The company also used the MWC platform to push a broader policy and system message. Yoly Crisanto said more flexible electricity grids and wider deployment of renewable energy will be important to support both digital growth and climate action. That is a notable position because it places telecom sustainability in the context of national and grid-level energy transition, rather than treating it only as an internal efficiency programme.

Globe linked this stance to the Philippines’ wider renewable energy goals, saying it supports the government’s target of a 35% renewable share in the national energy mix by 2030. If digital infrastructure demand continues to rise with AI, telecom operators will increasingly depend on external grid reform as well as internal optimisation. This makes collaboration between industry and government more important than standalone corporate targets alone. The policy significance here is an inference drawn from the company’s remarks and the structure of its renewable ambition.

 

Recognition adds support, but the operational numbers are the real story

 

Globe also pointed to recent sustainability recognition, including an A- climate score from CDP in 2025 and inclusion in TIME and Statista’s World’s Most Sustainable Companies 2025 list. Those recognitions strengthen the company’s external sustainability profile, but the more important takeaway from the MWC discussion is operational: Globe is trying to show that AI can help lower network electricity consumption while supporting a larger renewable transition and a recalibrated emissions pathway.

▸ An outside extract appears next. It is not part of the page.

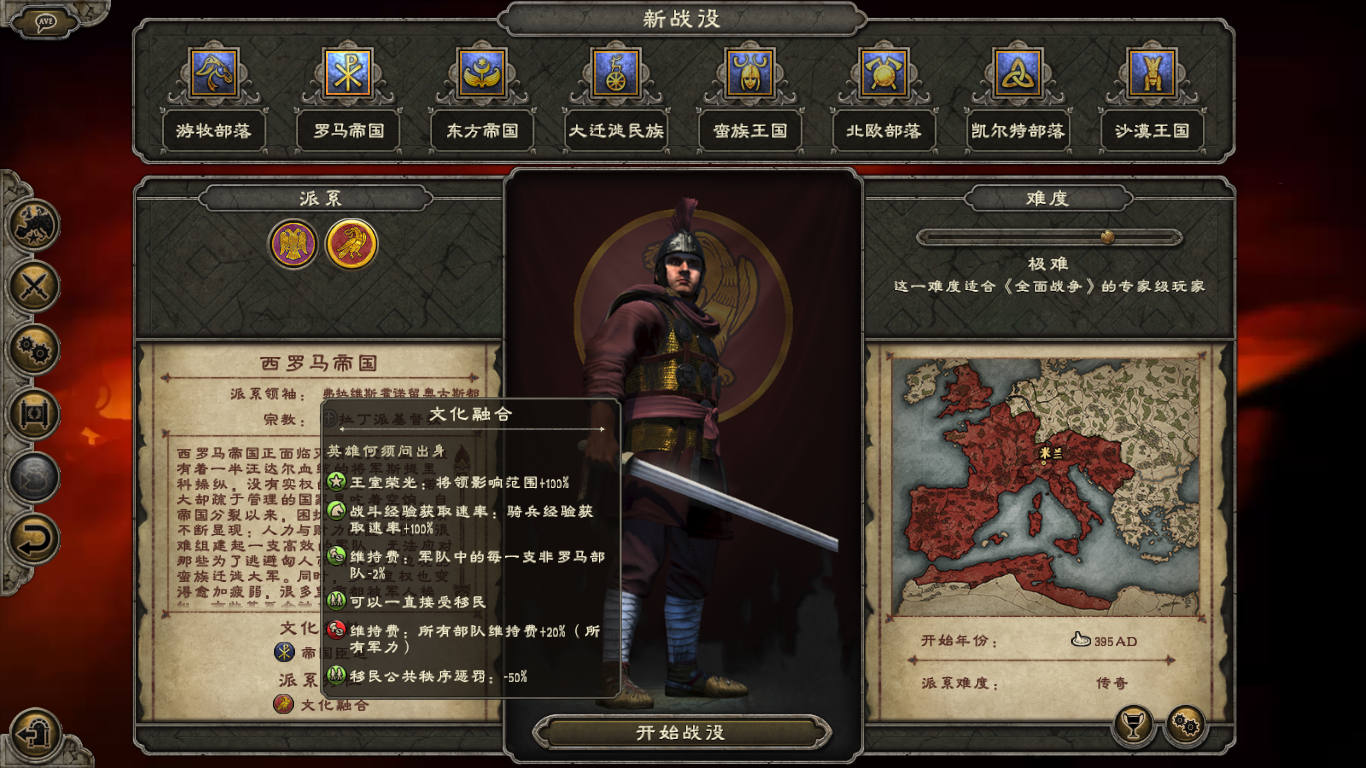
Task: Select the 大迁徙民族 wheel icon
Action: coord(616,73)
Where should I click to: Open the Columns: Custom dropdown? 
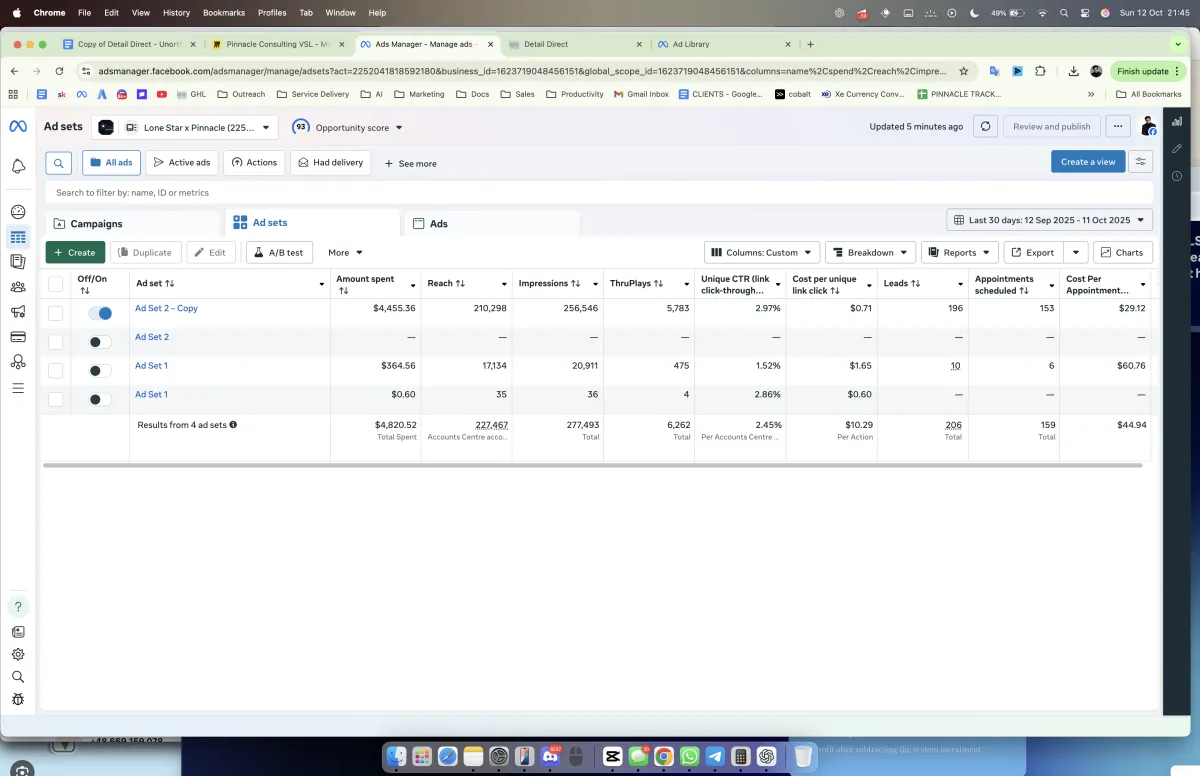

The bigger significance is that telecom operators are starting to frame AI less as a sustainability threat and more as an infrastructure management tool. Whether that framing holds will depend on whether the efficiency gains are large enough to offset some of the additional digital energy demand that AI brings. Globe’s 20% to 30% cooling-related savings and 42% renewable electricity target make it one of the clearer examples of how an operator is trying to answer that question in practical terms. This final conclusion is an inference based on the company’s reported actions and targets.